La seule mention d’une loi portée par Sulla afin de limiter les dépenses liées aux funérailles se trouve chez Plutarque (Plut., Sull., 35, 2-3τὸν δὲ τῆς ταφῆς ὁρίζοντα τὴν δαπάνην νόμον αὐτὸς εἰσενηνοχὼς παρέβη, μηδενὸς ἀναλώματος φεισάμενος. παρέβαινε δὲ καὶ τὰ περὶ τῆς εὐτελείας τῶν δείπνων ὑπ' αὐτοῦ τεταγμένα, πότοις καὶ συνδείπνοις τρυφὰς καὶ βωμολοχίας ἔχουσι παρηγορῶν τὸ πένθος.), rapportant que le dictateur l’aurait lui-même violée, de même que sa loi concernant les dépenses des repas. Avec raison sans doute, la plupart des auteurs modernes considèrent, sur la base de ce texte, que les deux lois ne font qu’un, bien que Plutarque les distingue et n’emploie le mot νόμος qu’à propos de la première.

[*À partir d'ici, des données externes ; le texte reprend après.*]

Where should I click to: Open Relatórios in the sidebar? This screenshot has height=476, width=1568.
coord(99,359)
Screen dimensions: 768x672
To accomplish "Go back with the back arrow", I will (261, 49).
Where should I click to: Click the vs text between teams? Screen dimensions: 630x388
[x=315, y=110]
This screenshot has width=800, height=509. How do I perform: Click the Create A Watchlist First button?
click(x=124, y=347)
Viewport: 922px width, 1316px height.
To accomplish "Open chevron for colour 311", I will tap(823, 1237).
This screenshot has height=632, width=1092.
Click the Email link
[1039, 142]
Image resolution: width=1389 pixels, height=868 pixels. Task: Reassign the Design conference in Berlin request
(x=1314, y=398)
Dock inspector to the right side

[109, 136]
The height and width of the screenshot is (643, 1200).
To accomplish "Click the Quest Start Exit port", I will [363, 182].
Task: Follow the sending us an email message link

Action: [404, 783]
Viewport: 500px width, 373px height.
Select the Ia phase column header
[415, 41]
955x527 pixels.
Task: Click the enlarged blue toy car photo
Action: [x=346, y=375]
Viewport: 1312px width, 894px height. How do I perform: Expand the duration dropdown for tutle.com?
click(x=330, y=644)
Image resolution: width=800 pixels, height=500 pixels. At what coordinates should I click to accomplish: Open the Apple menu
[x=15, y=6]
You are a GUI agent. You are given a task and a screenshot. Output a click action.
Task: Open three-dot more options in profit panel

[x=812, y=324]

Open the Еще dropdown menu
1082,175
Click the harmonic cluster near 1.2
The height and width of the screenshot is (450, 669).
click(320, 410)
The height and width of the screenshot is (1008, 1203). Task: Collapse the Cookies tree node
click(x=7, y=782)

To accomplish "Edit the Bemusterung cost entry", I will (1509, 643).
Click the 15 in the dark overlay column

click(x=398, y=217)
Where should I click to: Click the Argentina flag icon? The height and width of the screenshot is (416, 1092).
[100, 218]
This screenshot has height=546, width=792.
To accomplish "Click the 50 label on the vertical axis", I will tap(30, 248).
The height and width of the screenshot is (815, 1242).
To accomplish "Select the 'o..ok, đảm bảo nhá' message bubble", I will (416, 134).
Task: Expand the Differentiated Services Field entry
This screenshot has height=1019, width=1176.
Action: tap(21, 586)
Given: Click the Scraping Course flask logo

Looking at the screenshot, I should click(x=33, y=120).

Si on laisse de côté cette incertitude, il faut souligner la nouveauté que constitue cette extension du domaine de la législation somptuaire, du moins à Rome, car à Athènes Démétrios de Phalère avait fait de même : aucune des lois somptuaires attestées ne vise ce genre de dépenses, et il faut remonter à la Loi des douze tables (table X) pour trouver des prescriptions de ce type. La question de l’objet de ces dispositions a d’ailleurs été reposée récemment, à propos de la Xème table, par Toher, pour qui législation funéraire et législation somptuaire constituent deux catégories différentes, la première répondant à des impératifs d’ordre cultuel et ne pouvant s’interpréter comme un élément de la politique visant à restreindre les manifestations du luxe. Une telle interprétation, rejetée par Flower et Engels, est en effet difficilement soutenable, au moins en ce qui concerne la loi sullanienne, car on ne s’expliquerait guère le rapprochement effectué par Plutarque.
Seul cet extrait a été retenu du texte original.